Segment Start: Passage to read

The mining industry is highly globalized. So, too, is your Prinslaw Associates mining litigation team.
Whether you are embroiled in arbitration or litigation over a royalty, participation right or right of first refusal, proxy contest or other mining- or resources-related dispute, Prinslaw Associates is there to help you achieve your objectives.
Our clients are engaged in the exploration and development of surface and underground deposits of various resources, including: gold, silver, copper, uranium, diamonds and other metals and minerals.
Take advantage of our core strength in providing strategic advice to companies, their boards, management and special committees, and their professional advisors.
We work closely with our securities and corporate mining lawyers to negotiate deals, execute plans of arrangement or assist in connection with hostile tender offers or takeover bids. If it becomes necessary to protect your rights before regulatory tribunals or trial or appellate courts, we are second to none.
Whether you’re securing mineral and mining licenses or titles in preparation for the exploration and permitting phase, or your project is operating at capacity production, you will find value in working with a Prinslaw Associates team that focuses entirely on the mining industry.

Segment End: Passage to read
Segment Start: Dataset extract

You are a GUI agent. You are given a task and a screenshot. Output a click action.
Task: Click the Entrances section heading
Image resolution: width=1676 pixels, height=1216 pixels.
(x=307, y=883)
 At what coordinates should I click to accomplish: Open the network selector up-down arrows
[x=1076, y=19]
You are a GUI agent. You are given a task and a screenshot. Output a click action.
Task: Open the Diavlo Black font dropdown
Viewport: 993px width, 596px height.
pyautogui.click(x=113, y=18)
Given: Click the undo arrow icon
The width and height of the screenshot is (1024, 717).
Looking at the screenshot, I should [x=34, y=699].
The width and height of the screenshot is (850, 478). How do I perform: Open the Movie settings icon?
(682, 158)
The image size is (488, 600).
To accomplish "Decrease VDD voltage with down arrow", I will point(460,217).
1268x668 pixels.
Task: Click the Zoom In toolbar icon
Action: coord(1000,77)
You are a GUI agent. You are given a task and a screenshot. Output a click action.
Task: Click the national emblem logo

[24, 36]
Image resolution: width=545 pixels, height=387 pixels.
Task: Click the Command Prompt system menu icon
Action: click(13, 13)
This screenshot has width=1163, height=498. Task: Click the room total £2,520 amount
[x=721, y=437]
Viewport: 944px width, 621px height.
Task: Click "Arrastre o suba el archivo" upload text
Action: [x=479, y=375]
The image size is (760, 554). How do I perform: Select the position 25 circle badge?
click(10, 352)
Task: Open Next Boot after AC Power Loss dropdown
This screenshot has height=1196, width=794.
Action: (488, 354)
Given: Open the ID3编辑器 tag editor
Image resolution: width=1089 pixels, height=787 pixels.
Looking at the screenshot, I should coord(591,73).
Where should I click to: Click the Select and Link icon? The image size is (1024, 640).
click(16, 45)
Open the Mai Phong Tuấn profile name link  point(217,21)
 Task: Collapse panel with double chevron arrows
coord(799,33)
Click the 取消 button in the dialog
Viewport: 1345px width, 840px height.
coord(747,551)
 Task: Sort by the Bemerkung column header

Segment End: Dataset extract

■ Activity A
In the mining litigation passage above, which lawyers does the team work closely with to negotiate deals?
■ Activity B
Extend the mining litigation passage, picking up after its final sentence.

■ Expected output A
Its securities and corporate mining lawyers.

■ Expected output B
Benefit from working with a team that includes a professional geologist and engineers, and many team members who have worked in-house for mining companies.
Leverage our global reach. We have advised public and private mining companies operating in Africa, North America, South America, Asia, Australia/Oceania and Europe on joint venture agreements, technical services agreements and offtake agreements, and have consulted on countless Aboriginal and environmental and regulatory issues at every phase of exploration and development through to mine reclamation and closure.
Experience our commitment to helping our clients reach their goals, from junior to major explorers, developers and producers. We advise engineering, mining and geological consultants, prospectors, corporations, syndicates, joint ventures and financiers on the complete range of legal matters across every phase of your mining operation.
The journey of bringing a mining project to production involves dealing with government officials at all levels, whether to secure exploration rights, mining leases, building permits (for the mine, buildings and infrastructures), and restoration plans or social and environmental acceptance from surrounding communities and indigenous nations. As global demand for minerals continues to increase, emerging economies seek to secure long-term supply. With the stabilization of mineral prices, many countries continue to liberalize their mining policies, but with significant state controls. With this in mind, public policy experts have a greater role to play as world governments engage in the mining sector’s development.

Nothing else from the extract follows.